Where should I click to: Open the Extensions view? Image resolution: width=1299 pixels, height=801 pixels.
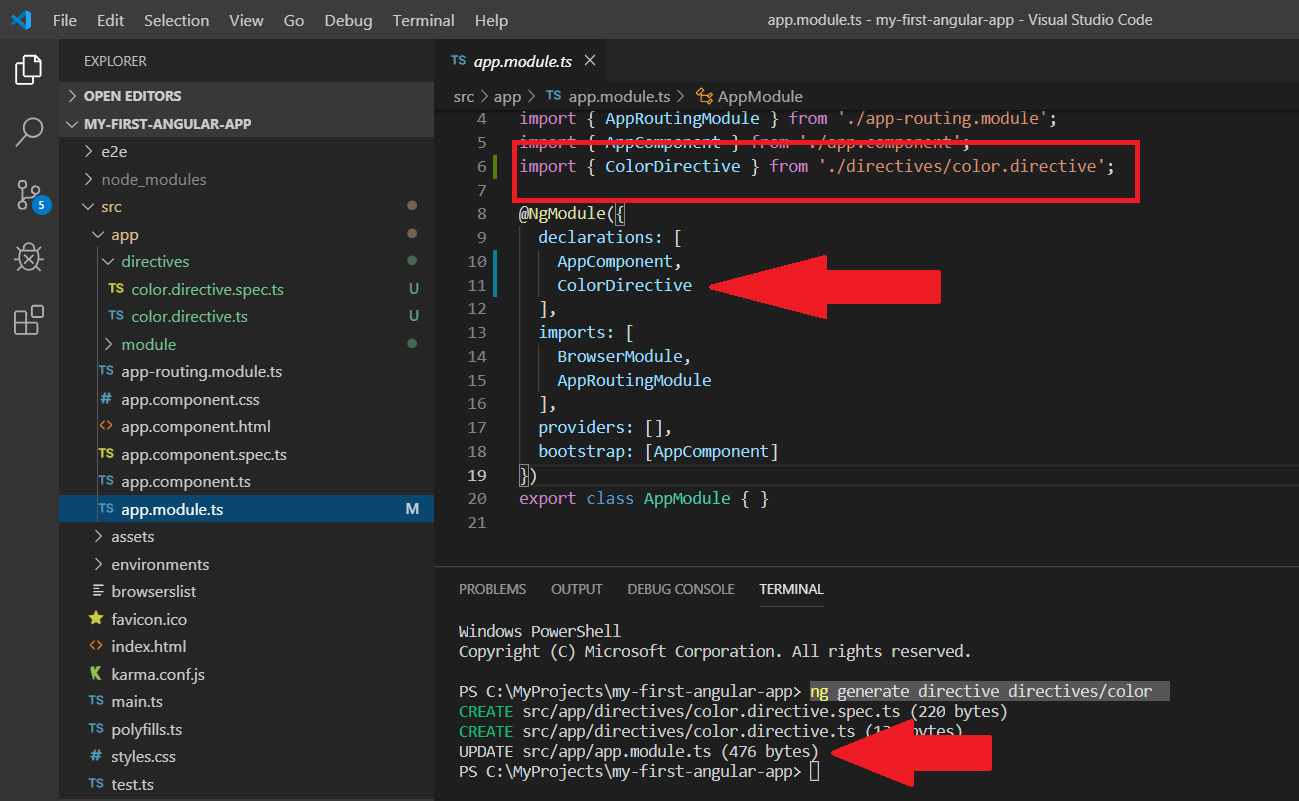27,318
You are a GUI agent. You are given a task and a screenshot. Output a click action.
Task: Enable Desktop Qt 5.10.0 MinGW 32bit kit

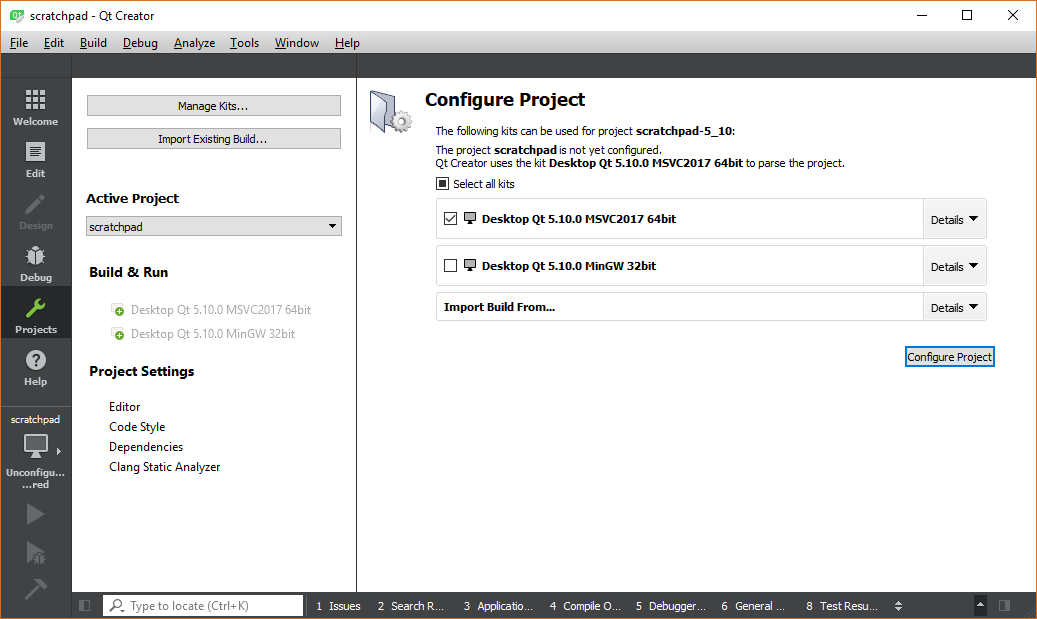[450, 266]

==

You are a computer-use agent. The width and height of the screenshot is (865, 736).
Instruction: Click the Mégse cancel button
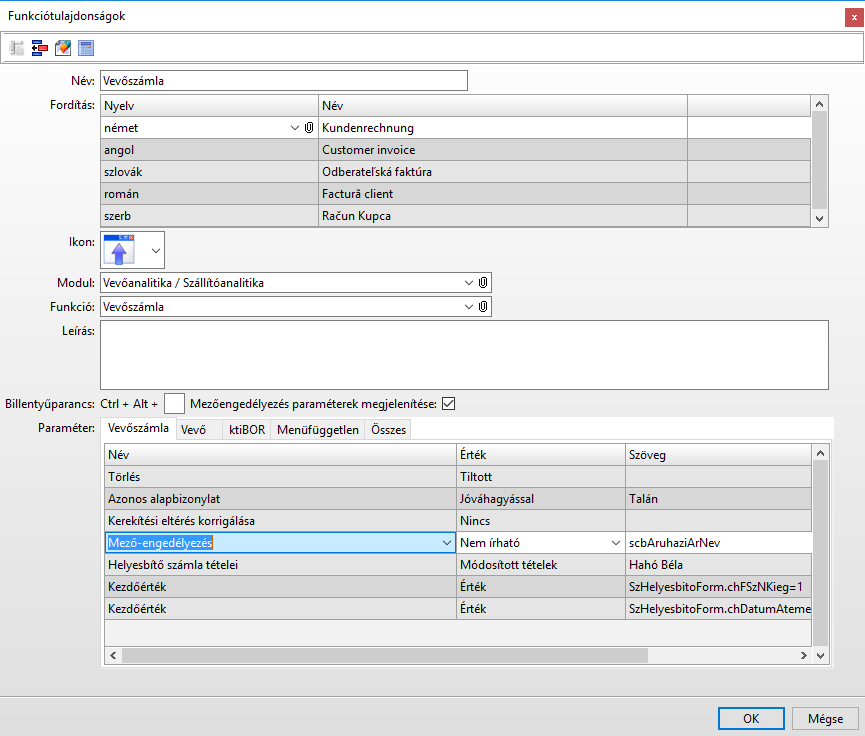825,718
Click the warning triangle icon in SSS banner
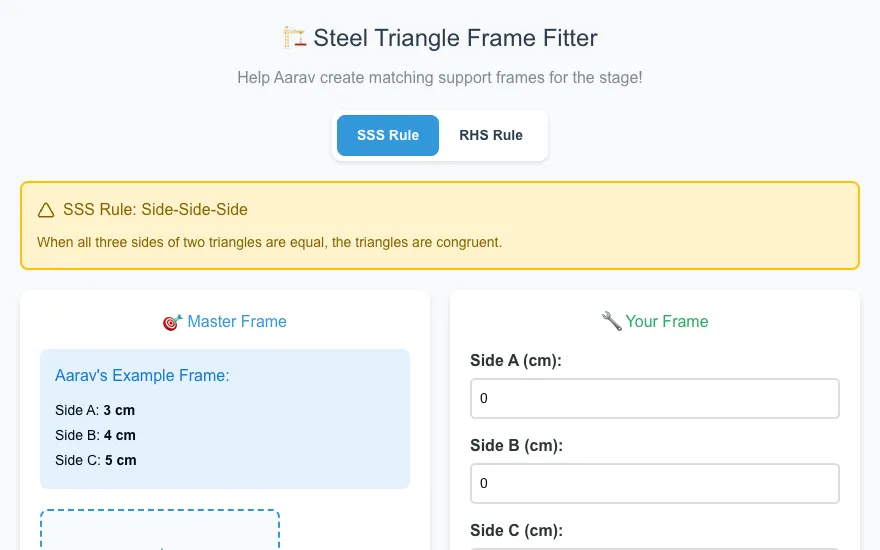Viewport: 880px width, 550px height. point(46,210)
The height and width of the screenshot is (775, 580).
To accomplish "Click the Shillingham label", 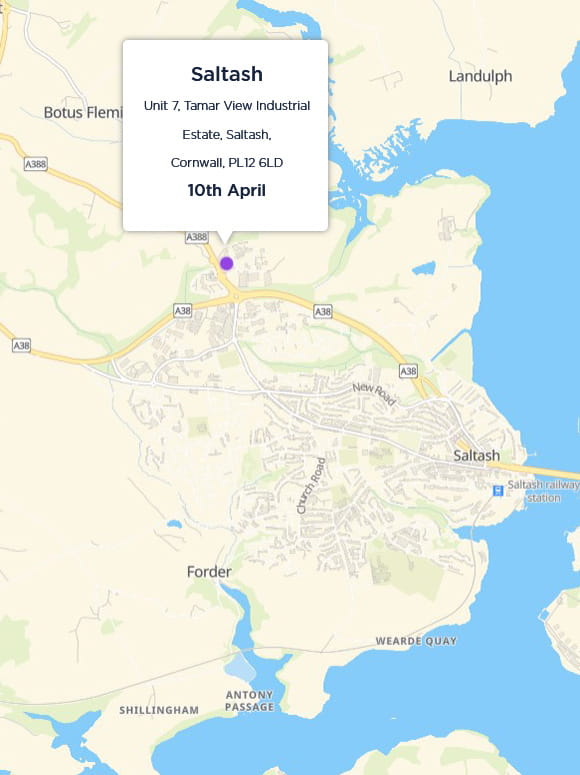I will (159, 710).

→ **EXERCISE**:
Go line by line through the records and copy those that contain the word "agent".

→ **SOLUTION TO THE PROBLEM**:
You are a GUI agent. You are given a task and a screenshot. Output a click action.
You are a computer-use agent. The width and height of the screenshot is (865, 736).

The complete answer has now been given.